## begin Page text

CDS credit curve cooking estimates are then as follows:
Expected case = 1.2 * (20 * 150 + 20 * valuation IOU) clock cycles (quarterly paydates=gridpoints)
Worst case = 1.2 * (20 * 810 + 20 * valuation IOU) clock cycles (biweekly numerical integration gridpoints)
Expected case is running at 3600 cycles plus 24x the IOU cycle count. In other words, one microsecond plus some IOU accounting.
Valuation IOU Runtime Accounting:
With subtopic titles like “Valuation IOU Runtime Accounting” I am certain to cut my blog reading population in half – the price of a lonely optimization post. Recall our list of valuation IOUs. We assumed that some Rates process will exogenously produce some suitably cooked and interpolated USD Lidor (discCurve) at the cost of some L2 cache pressure to us. Note we assume on the code rewrite we vectorize and unroll loops anywhere possible in the code. So in our accounting we take the cycle counts from Intel’s vectorized math library (MKL) for double precision. Vector divides cost 5.4 cycles per element. Vector exponentials cost 7.9 cycles per element. Vector log costs 9.9 cycles and vector reciprocals cost 3.36 cycles per element. The vector lengths for these cycle counts are probably close to 1024 so perhaps the cycle counts are slightly optimistic.

## end Page text
## begin Provided material

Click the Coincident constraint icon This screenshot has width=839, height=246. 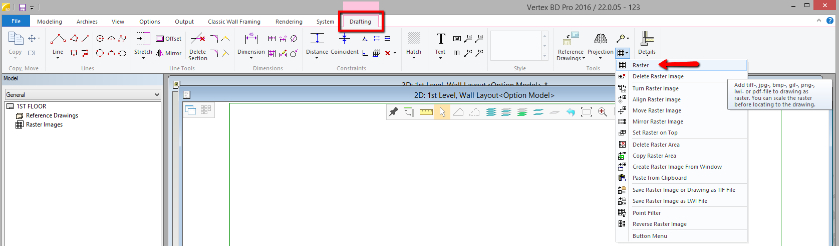[x=344, y=39]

## end Provided material

• [Tasks to carry out]:
a) Answer these questions from the CDS runtime text:
(i) What kind of gridpoints does the worst-case estimate use?
(ii) Whose math library supplies the cycle counts used in the accounting?
(iii) How many cycles per element does a vector exponential cost?
b) Extend the CDS runtime text, picking up after its final sentence.
The listing has no connection to the CDS runtime text.

• [Outputs]:
a)
(i) Biweekly numerical integration gridpoints.
(ii) Intel's vectorized math library (MKL), for double precision.
(iii) 7.9 cycles per element.

b)
Valuation IOU Accounting list
- survival [paydates] = JpmcdsForwardZeroPrice(SpreadCurve,…) 4*paydate clocks
- discount[paydates] = JpmcdsForwardZeroPrice(discCurve,…) 0 assumed away
- vector1[paydates] = notional*couponRate*accTime[paydates] paydate clocks
- vector2[paydates] = survival[paydates]*discount[paydates] paydate clocks
- s[gridpts] = JpmcdsForwardZeroPrice(SpreadCurve,…) 4*paydate clocks
- df[gridpts] = JpmcdsForwardZeroPrice(discCurve,…) 0 assumed away
- t[gridpts] grid time deltas 0 assume away
- lambda[gridpts] = log(s[gridpts]/s[gridpts])/t[gridpts] 15*gridpts clocks
- fwdRate[gridpts] = log(df[gridpts]/df[gridpts])/t[gridpts] 0 assumed away
- lambdafwdRates[gridpts] = lambda[gridpts] * fwdRates[gridpts] gridpts clocks
- vector3[gridpts0 = exp(-t[gridpts]*lambdafwdRates[gridpts]) 10 * gridpts clocks
- vector4[gridpts] = s[gridpts] * df[gridpts] gridpts clocks
- vector5[gridpts] = reciprocal (lambdafwdRates[gridpts]) 4 * gripts clocks
- t0[gridpts], t1[gridpts] coefficients for accrued interpolation 0 assume away
- thisPv[gridpts] 4 * gridpts clocks
Looks like the IOU cost in aggregate is 10 * paydate clocks or 200 clock cycles plus 35 * gridpts clocks (ugh!). So expected case assumes gridpoints = quarterly paydates so all in 45 * paydates clock cycles or 900 clocks. Worst case 200 clocks + 35 * 130 clocks or 4750 clocks.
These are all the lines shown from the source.